Comminiqué de presse de la coorination des sans-papiers 75

Le ministre des Maliens de l'extérieur est venu à Paris du jeudi 19 au dimanche 22 mars inclus, pour rendre visite aux Maliens de France. Des responsables de la CSP 75 se sont donc rendus et ont été reçus à l'hôtel parisien du ministre vendredi dernier.

Nous lui avons parlé de l'occupation de la Bourse du travail de Paris et lui avons demandé d'intervenir auprès du ministre français de l'immigration pour arranger une rencontre avec nous, en vue d'obtenir la régularisation de tous les travailleurs sans-papiers isolés de la Bourse du travail. Nous avons essuyé un refus. Nous lui avons expliqué que nous ne nous attendions pas qu'il négocie directement notre régularisation, mais simplement qu'il arrange une rencontre. Le refus du ministre a été maintenu.

Nous l'avons invité à venir nous rendre visite à la Bourse du travail. Sa réponse a varié selon les différents moments de l'entretien : d'abord un oui, ensuite un non, et, pour finir, qu'il y réfléchirait. Dimanche 22, jour de sa visite éventuelle, c'est en vain que nous l'avons attendu.

À l'occupation de la Bourse du travail de Paris se relayent plus de 1300 travailleurs sans-papiers, dont la grande majorité sont des Africains, mais représentés au total par 17 nationalités différentes. Les Maliens sont à eux seuls plus de 700, la plupart venant de la région de Kayes.

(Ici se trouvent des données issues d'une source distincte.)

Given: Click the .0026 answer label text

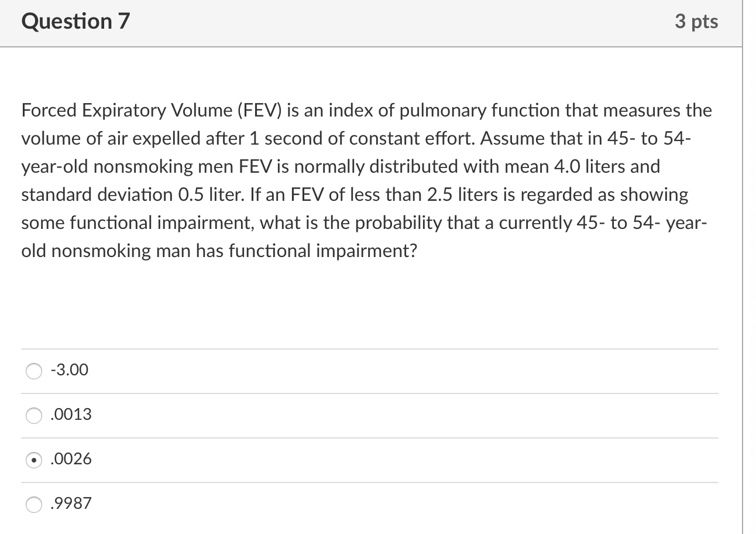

C'est-à-dire que cette occupation est actuellement, au niveau international, la lutte qui voit la participation malienne la plus importante et la plus en vue.

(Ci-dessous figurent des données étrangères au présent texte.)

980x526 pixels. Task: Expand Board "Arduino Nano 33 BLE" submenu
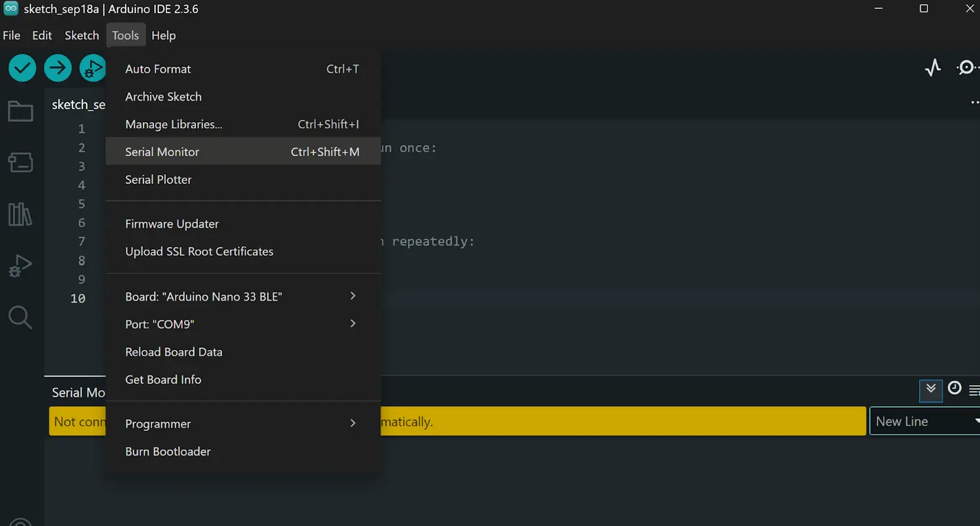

Est-ce qu'un ministre des Maliens de l'extérieur, venu rendre visite aux Maliens de France, peut légitimement ne pas rendre visite aux Maliens sans-papiers, qui contribuent si fortement, par leurs transferts d'argent, à l'économie malienne et qui mènent, dans la capitale même de la France, une lutte historique pour la reconnaissance de leurs droits de travailleurs et d'êtres humains ? Peut-il continuer à être un membre légitime du gouvernement malien ?

Si la réponse du gouvernement en place est oui, cela fait douter que ce gouvernement se considère encore comme celui d'un pays indépendant. Et cela veut dire que cette visite du ministre malien en France avait en réalité d'autres buts que ceux affichés.

Attention ! Le ministre français de l'immigration n'est plus le même, il ne s'appelle plus Hortefeux, il s'appelle Besson, et c'est ce dernier qui, comme par hasard, va se rendre au Mali samedi prochain. Les visées de la France restent inchangées : la signature des accords France-Mali sur l'immigration choisie.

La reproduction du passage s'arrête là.